A shooting outside U.S. Rep. Lee Zeldin’s Long Island home is giving the Republican a fresh, personal perspective on the kind of violent crime that has been a focus of his campaign for governor.
Two 17-year-old boys were wounded by gunfire from a moving car Sunday afternoon while walking in front of Zeldin’s home, police said. Zeldin’s daughters, both 16, heard the gunshots, locked themselves in a bathroom and called 911.
“It doesn’t hit any closer to home than this,” Zeldin said to a reporter while marching in a parade on Monday. “This could be anyone across this entire state.”
Police have divulged few details about the wounded teens, whose wounds were not life threatening, or what might have led to the shooting.
Speaking to reporters outside Zeldin's home Monday, Suffolk County Police Commissioner Rodney Harrison said investigators suspect the victims were targeted and were looking in to whether the shooting might be gang related. No arrests have been made.
Harrison said he’s deploying more officers to Zeldin’s neighborhood, in Shirley on Long Island’s South Shore, as a precaution. A squad car was parked Monday near Zeldin’s home.
Zeldin, who is running against Democratic Gov. Kathy Hochul, has made tackling violent crime a pillar of his campaign.
Overall, statistics show Suffolk County, where he lives, is relatively safe.
Linked in popular imagination with the Hamptons and its beachy coastlines, the county is one of the richest in the United States. Last year it had the fifth-lowest violent crime rate of the state’s 62 counties, according to state data.
Through August this year, the Suffolk Police Department, which patrols much of the county of 1.5 million people, had reported 47 shootings and 12 shooting deaths. That’s fewer than at this same point in 2021.
Zeldin and his wife were returning from a parade in the Bronx and weren’t home at the time of the shooting. Police said they had no reason to believe it had any connection to him. The wounded teens were from the nearby towns of Mastic and Mastic Beach.

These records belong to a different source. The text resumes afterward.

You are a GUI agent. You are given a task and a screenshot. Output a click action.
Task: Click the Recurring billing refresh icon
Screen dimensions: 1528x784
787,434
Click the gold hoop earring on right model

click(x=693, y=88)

Zeldin said his daughters were rattled but otherwise safe. They marched with him Monday in the 78th Annual Columbus Day Parade in Manhattan.
“Yesterday was a pretty traumatic day,” Zeldin said. “When they heard the screaming the concern was — for them, what was most traumatic, was that they thought that these people were trying to get in the house.”
It’s the second scare Zeldin has had in several months.
In July, he was assaulted while campaigning in upstate New York when a man approached him onstage and thrust a sharp object near his head and neck. He was uninjured and the man was arrested.
Zeldin has pledged to fight crime by scaling back the state’s bail reforms, which went into effect in 2020, and has singled out Manhattan District Attorney Alvin Bragg, a Democrat, saying he’d seek to remove him from office, if elected.
He also applauded the Supreme Court’s ruling in June that struck down a New York gun law and made it easier for people to own guns.
There have been at least three other shootings in other parts of Zeldin’s town, Shirley, this year.
In January, a 34-year-old man was shot and killed about 2 miles (3.2 kilometers) from Zeldin’s home. In February, a man was wounded, and three houses were struck by gunfire. In August, a couple died of gunshot wounds in a suspected murder-suicide.